La Grande bouffe,

film de Marco Ferreri (1973)



Avis général : 6.5/10
:-) Un sens de la provocation assez ultime. Des acteurs qui jouent le jeu à fond. Puis bon, y a quand même de la bouffe qui fait bien envie.
:-( Ca s'enlise parfois un peu. La réalisation est très quelconque.

Le plus grand scandale de l'histoire du festival de Cannes. Combien de films peuvent s'ennorgueillir d'un tel titre ? Peut-être un certain nombre, en fait, vu la vie parfois mouvementée de la Croisette, mais celui-ci a sûrement gagné pour toujours sa sulfureuse réputation. Mais comme une réputation ne fait pas toujours une bonne oeuvre d'art, voici les critiques aus dents longues de ce début de vingt-et-unième siècle prêts à rire de ce qui choqua leurs ainés.

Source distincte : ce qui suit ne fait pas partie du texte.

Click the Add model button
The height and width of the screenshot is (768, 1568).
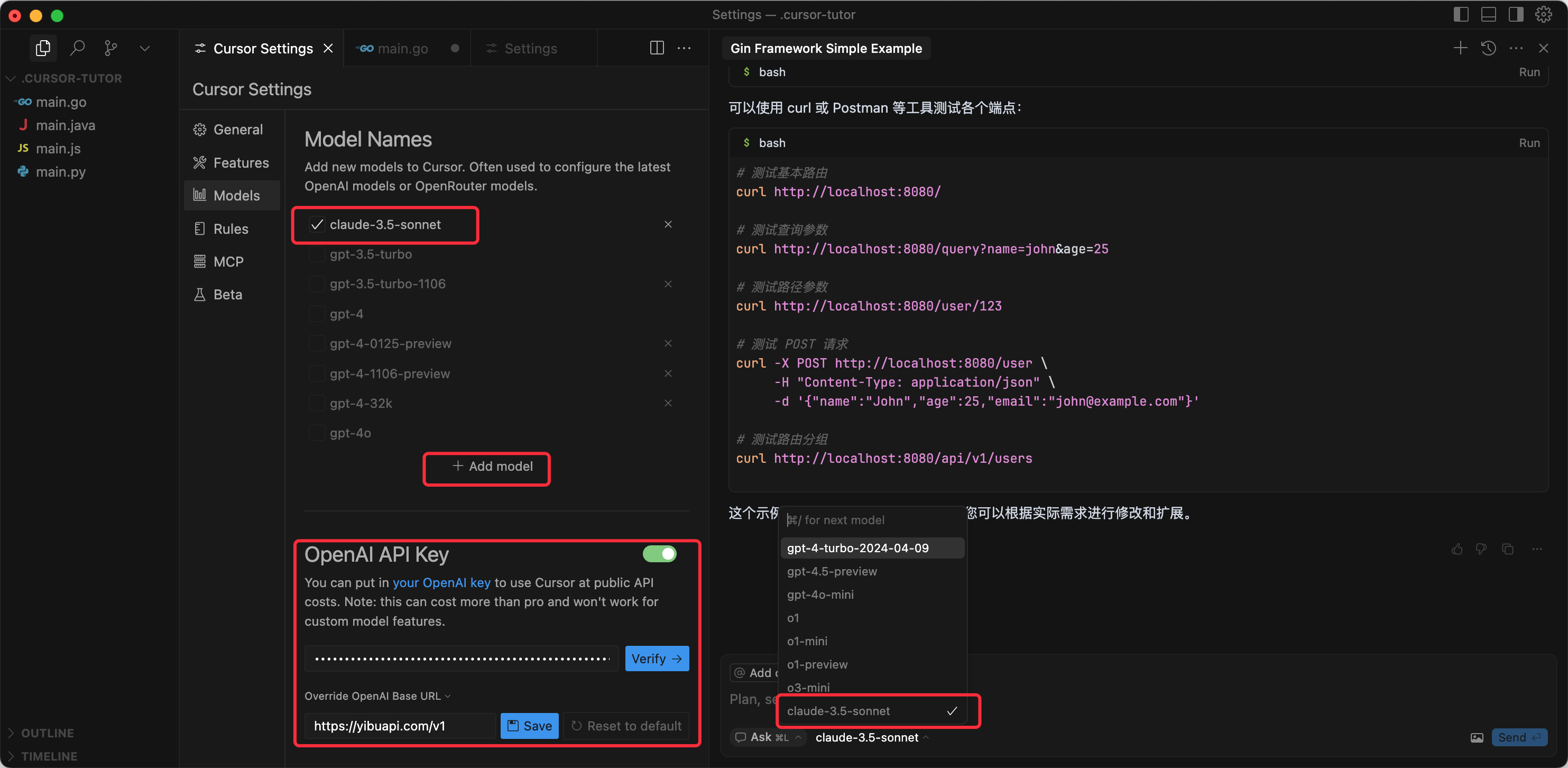(492, 467)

Le concept du film est un coup de génie d'une bêtise invraisemblable. Quatre notables plus tout jeunes s'enferment dans une grande maison pour y bouffer jusqu'à en crever. À cause de la libido incessante de Marcello et de l'irruption impromptue d'une institutrice bien en chair, l'orgie sera aussi sexuelle. Les putains s'enfuieront bien vite, choquées par l'invraisemblable comportement de nos bourgeois, mais le spectateur, lui, restera jusqu'à la fin, jusqu'à l'empiffrement ultime.

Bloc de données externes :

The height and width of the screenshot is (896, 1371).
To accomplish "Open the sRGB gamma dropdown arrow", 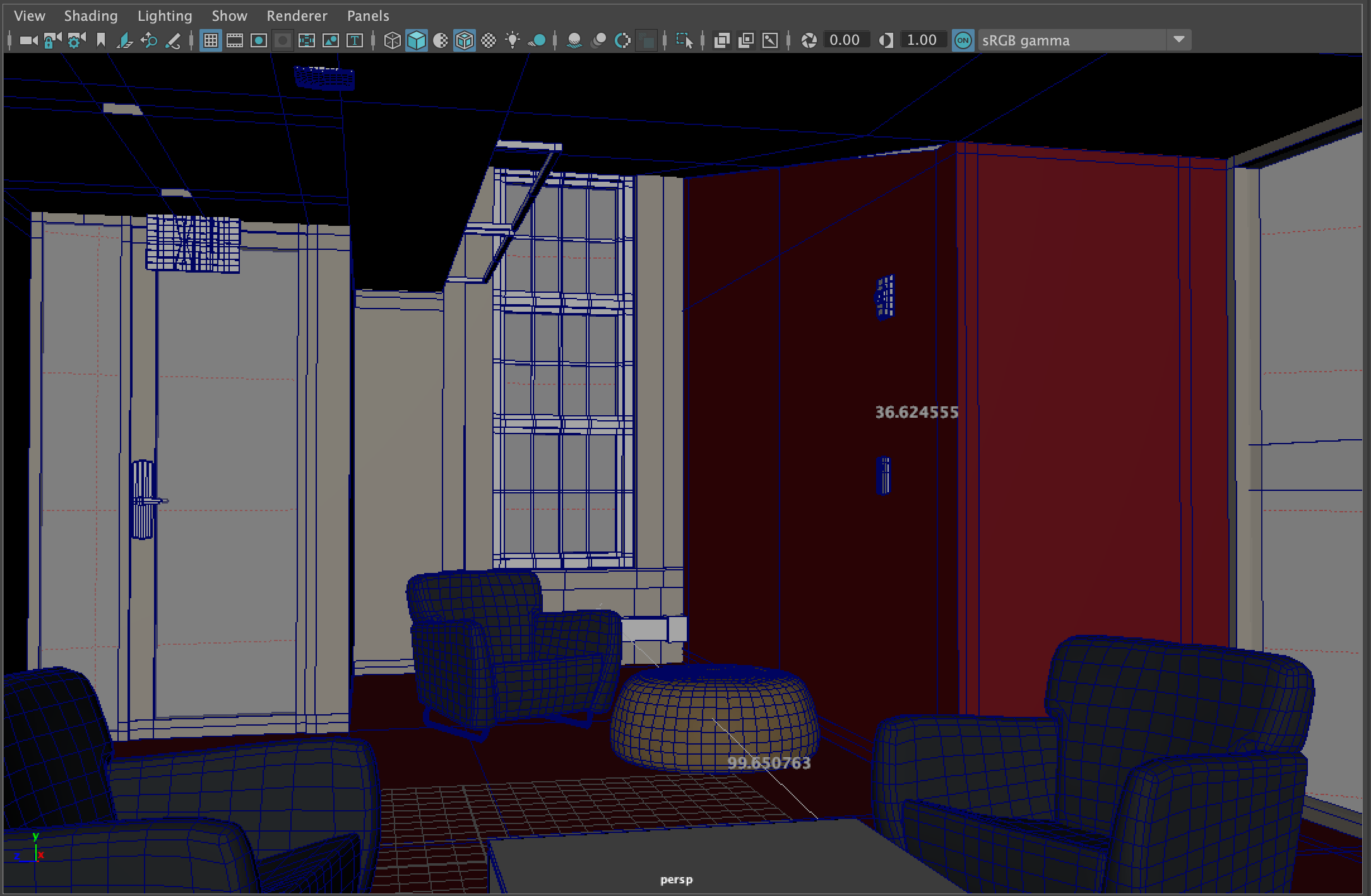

Peut-on réellement faire un vrai film, autre chose qu'un immense foutage de gueule, à partir d'un scénario pareil ? Ferreri a en fait l'intelligence de laisser plus ou moins en suspens cette question. Beaucoup ont vu dans le film une subtile (enfin, façon de parler) critique symbolique de la société de consommation. Oui, si on veut, mais bon, le fait est qu'à l'écran, on se contente essentiellement d'une succession de scènes destinées à faire fuir un par un les spectateurs trop sensibles. À ce propos, je peux d'ailleurs répondre à une des interrogations sous-jacentes dans mon préambule : oui, trente-cinq ans après sa sortie, le film est toujours très fort. On fait bien sûr aujourd'hui beaucoup plus violent au niveau des images, mais quel film qui ne soit pas catalogué horreur ou dont le sexe soit le sujet principal aligne autant de scènes qui mettent mal à l'aise ? Voir un acteur de la trempe de Piccoli mourir en pétant, ça fait tout de même un drôle d'effet.

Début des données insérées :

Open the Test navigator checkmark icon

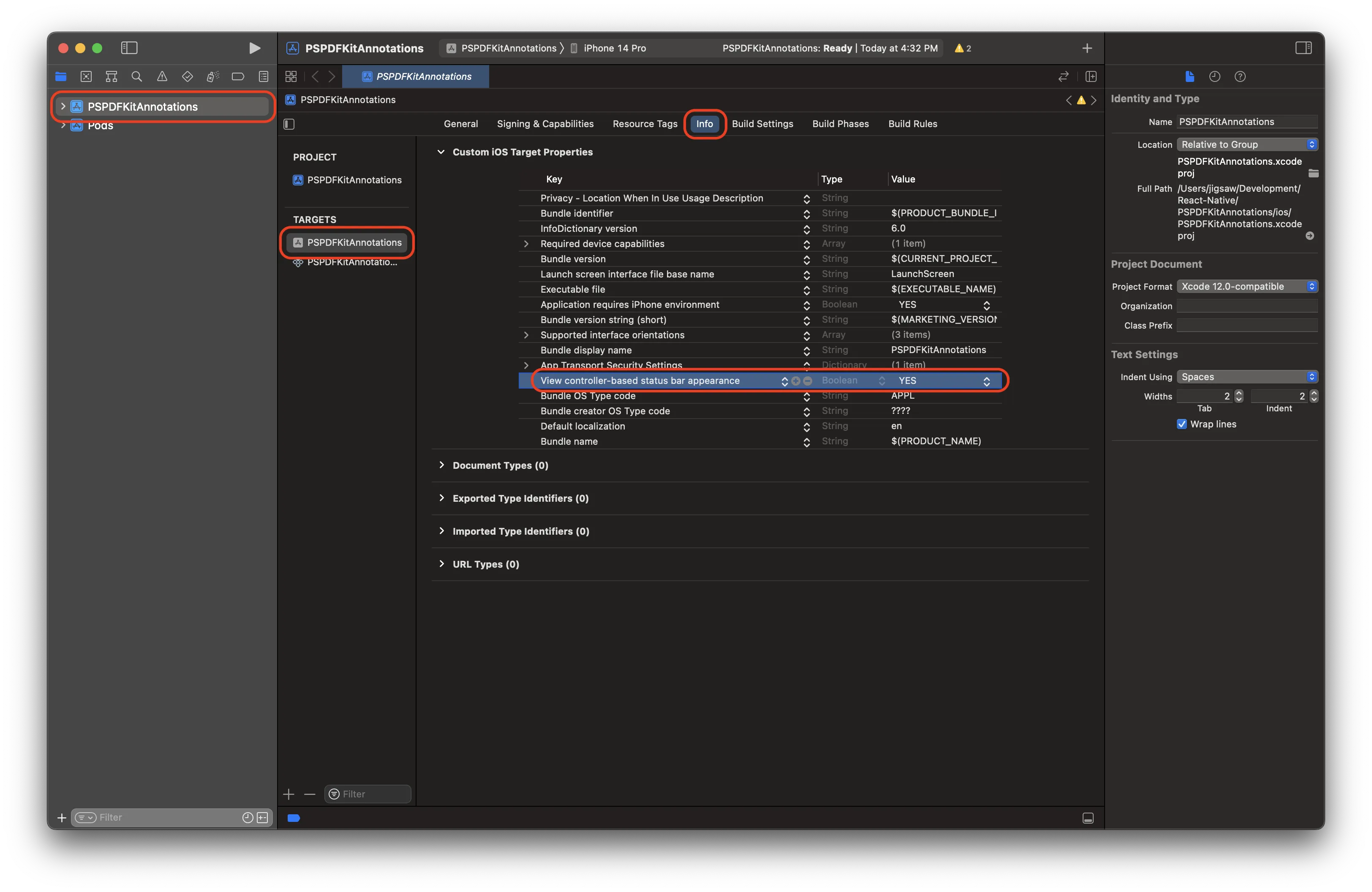188,76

Alors bien sûr, la force du film est aussi sa faiblesse : en deux heures, il n'y a pas grand chose d'autre à tirer que ces provocations répétées. Parfois, ça frappe vraiment fort (la mort d'Ugo est assez terrible aussi), parfois moins, et surtout le remplissage est souvent faible (réalisation plate, seconds rôles effacés). Heureusement, quelques pointes d'humour font également mouche (Tognazzi en caricature de Brando, absolument hilarant).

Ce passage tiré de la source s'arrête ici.